Reproduce the listing below from its first line down through the line containing "point(778,357)", with both ends included and the pictures left out.

— BEGIN Record extracts —

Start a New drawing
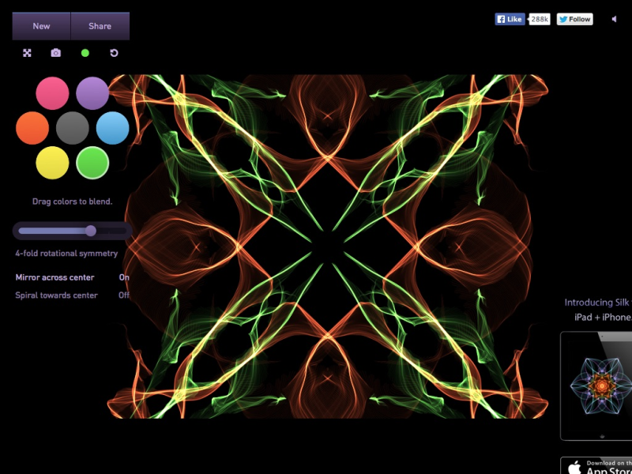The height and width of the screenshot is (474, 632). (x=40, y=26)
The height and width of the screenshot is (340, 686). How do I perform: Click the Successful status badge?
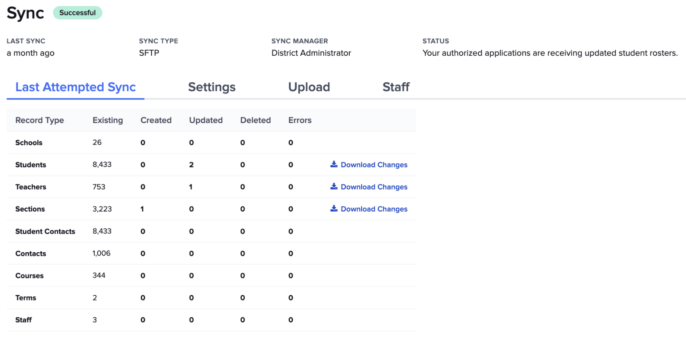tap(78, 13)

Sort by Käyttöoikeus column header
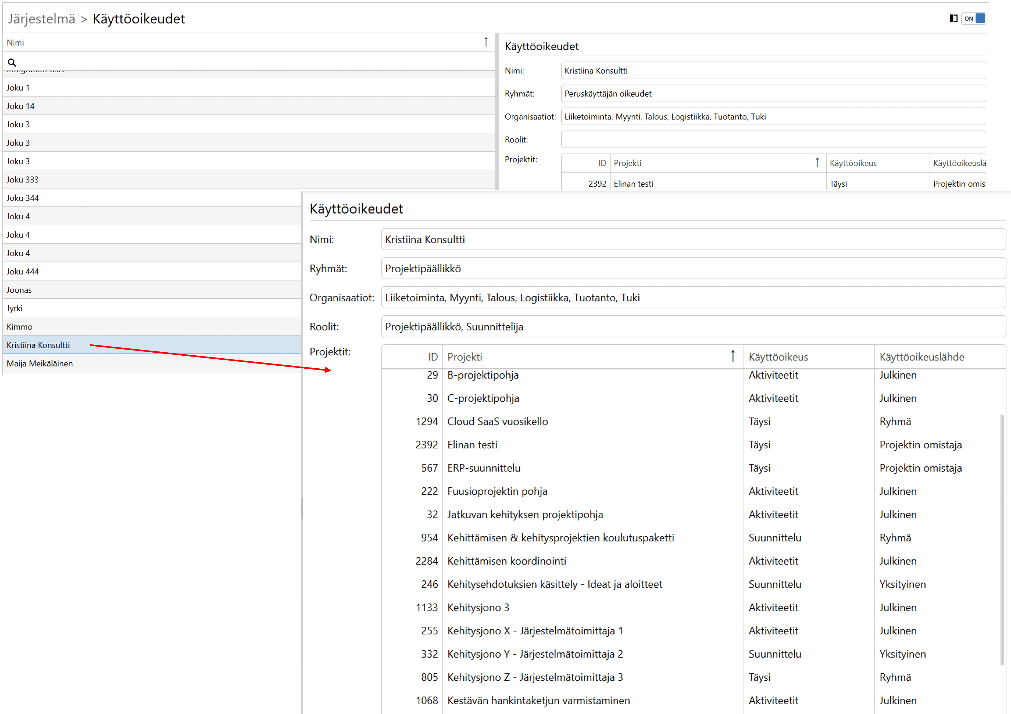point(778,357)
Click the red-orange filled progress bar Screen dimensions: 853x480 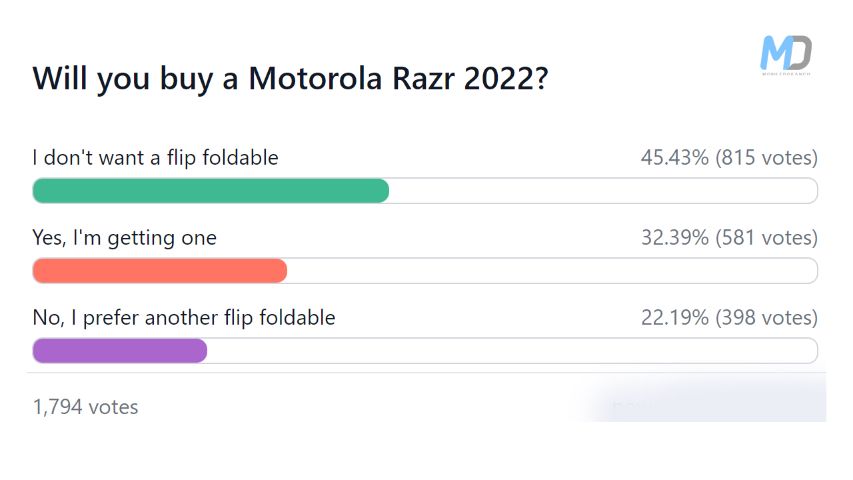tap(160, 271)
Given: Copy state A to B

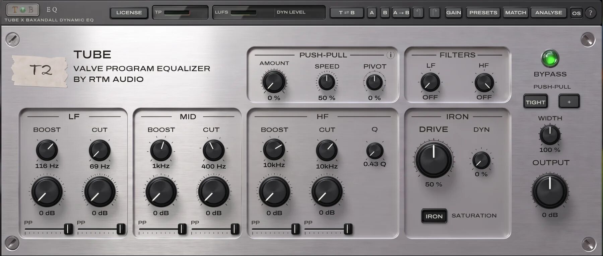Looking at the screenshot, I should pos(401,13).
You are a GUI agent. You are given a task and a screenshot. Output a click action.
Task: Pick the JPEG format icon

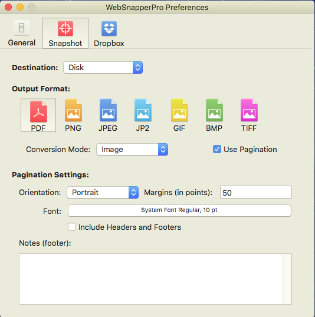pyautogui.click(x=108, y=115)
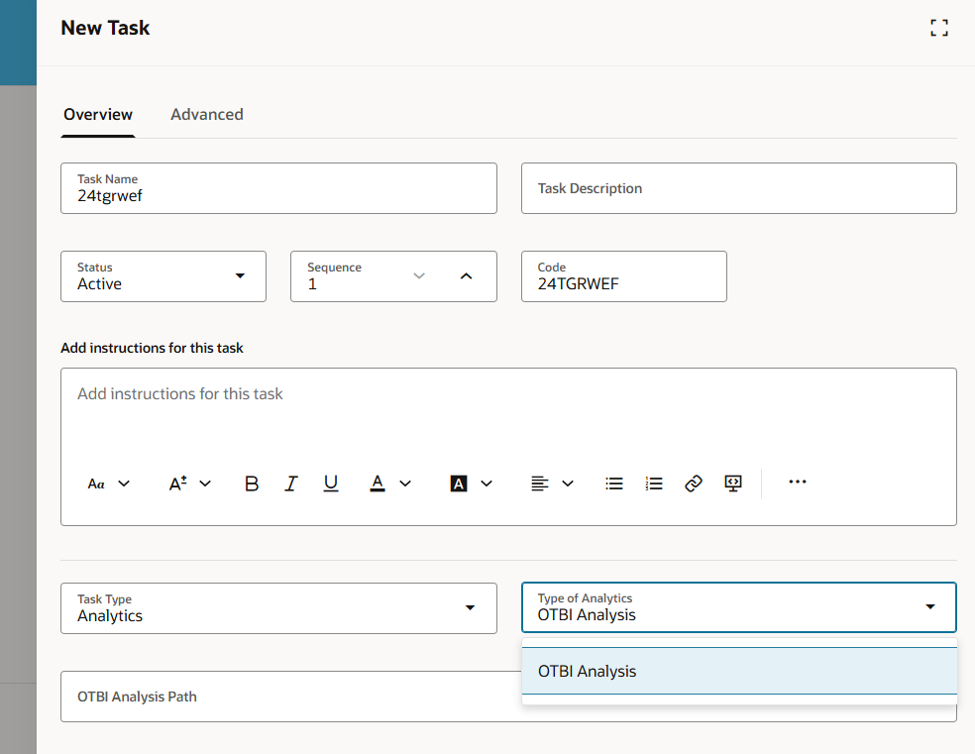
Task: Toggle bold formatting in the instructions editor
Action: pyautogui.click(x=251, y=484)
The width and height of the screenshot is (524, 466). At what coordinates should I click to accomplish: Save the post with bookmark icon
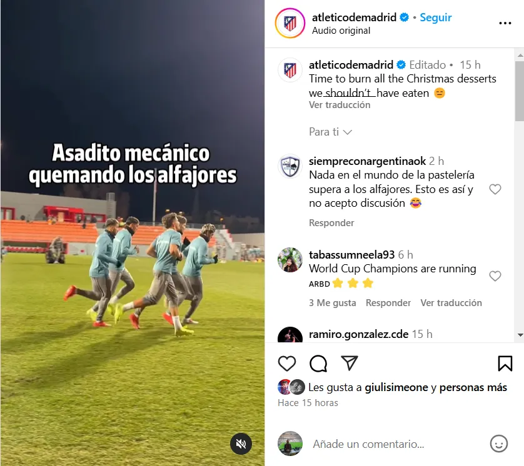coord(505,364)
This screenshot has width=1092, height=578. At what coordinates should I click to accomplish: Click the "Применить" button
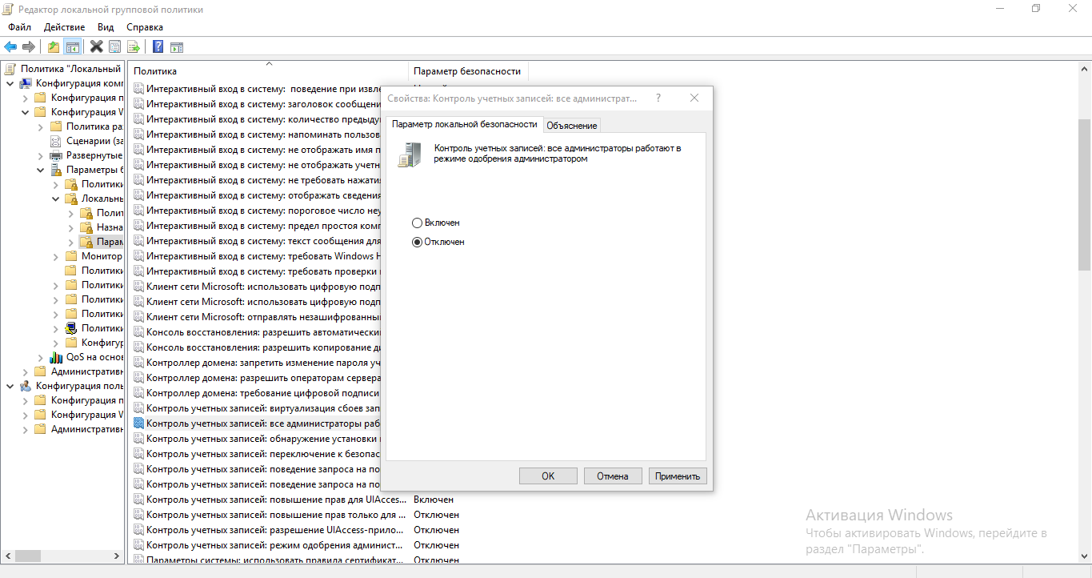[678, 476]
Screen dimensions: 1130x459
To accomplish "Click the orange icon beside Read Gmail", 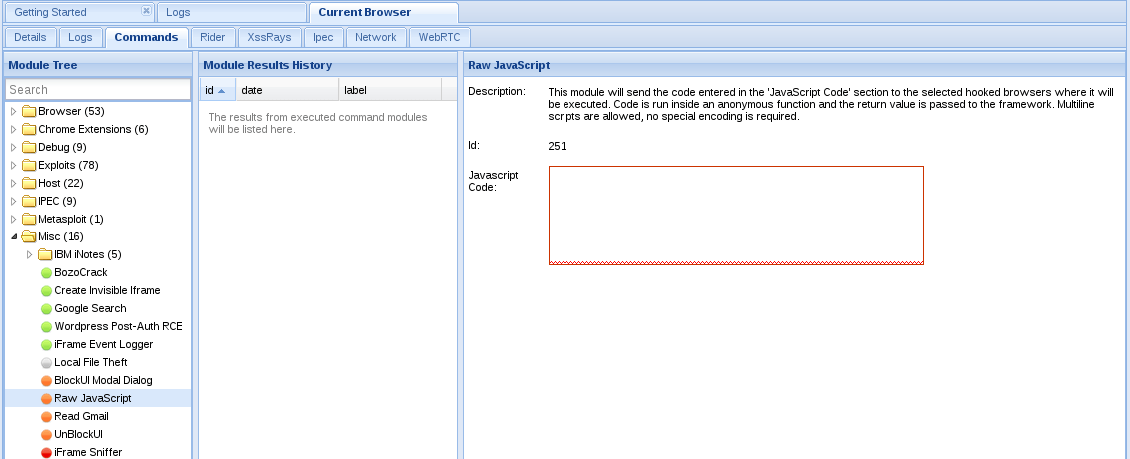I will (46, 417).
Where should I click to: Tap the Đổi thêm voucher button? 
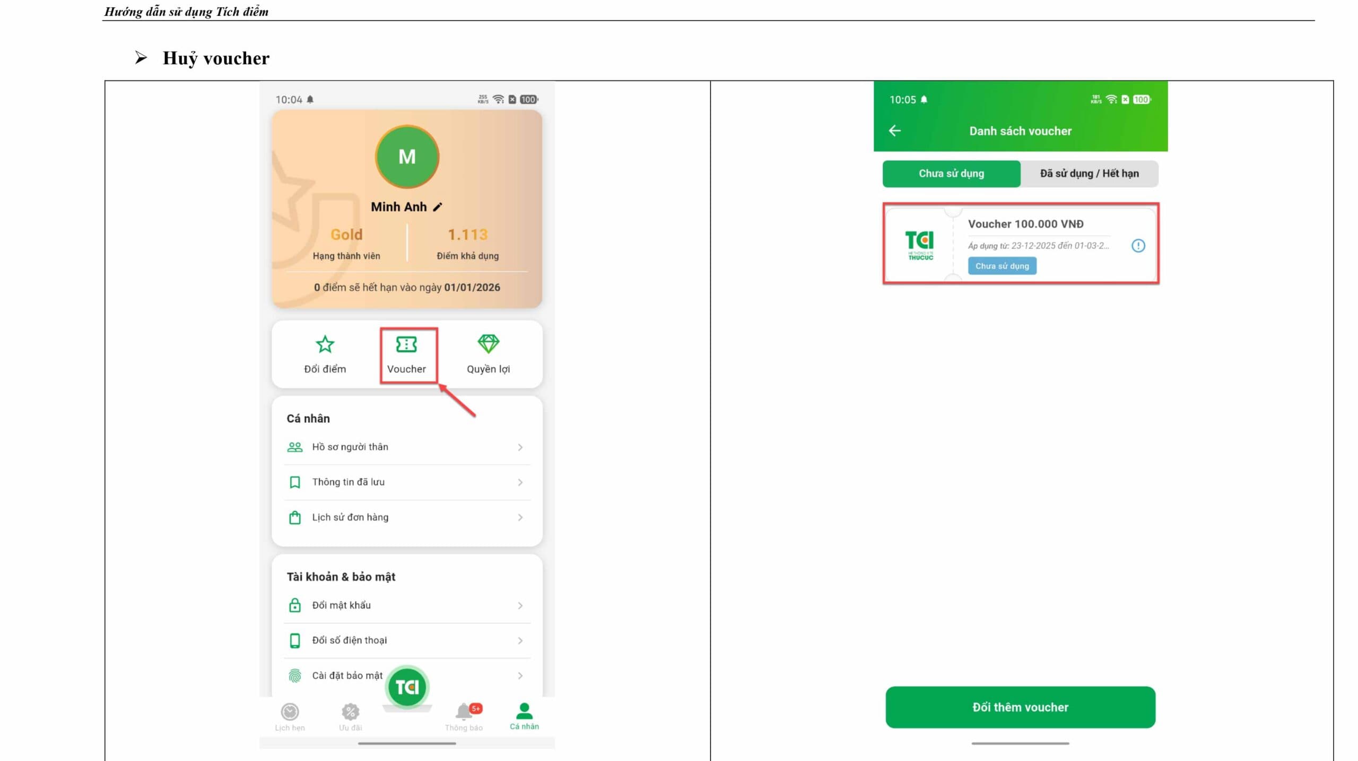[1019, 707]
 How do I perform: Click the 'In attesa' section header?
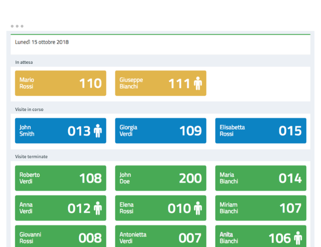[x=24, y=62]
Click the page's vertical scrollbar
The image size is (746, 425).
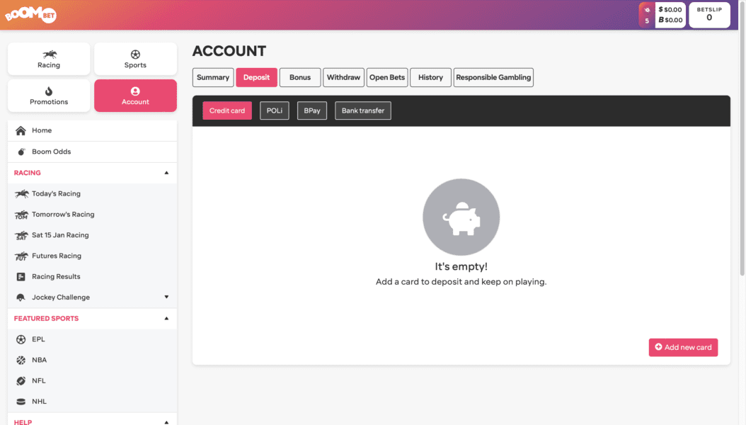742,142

— END Record extracts —

* [Exercise solution]
Start a New drawing
The height and width of the screenshot is (474, 632). (x=40, y=26)
The height and width of the screenshot is (340, 686). How do I perform: Click the Successful status badge?
tap(78, 13)

Sort by Käyttöoikeus column header
point(778,357)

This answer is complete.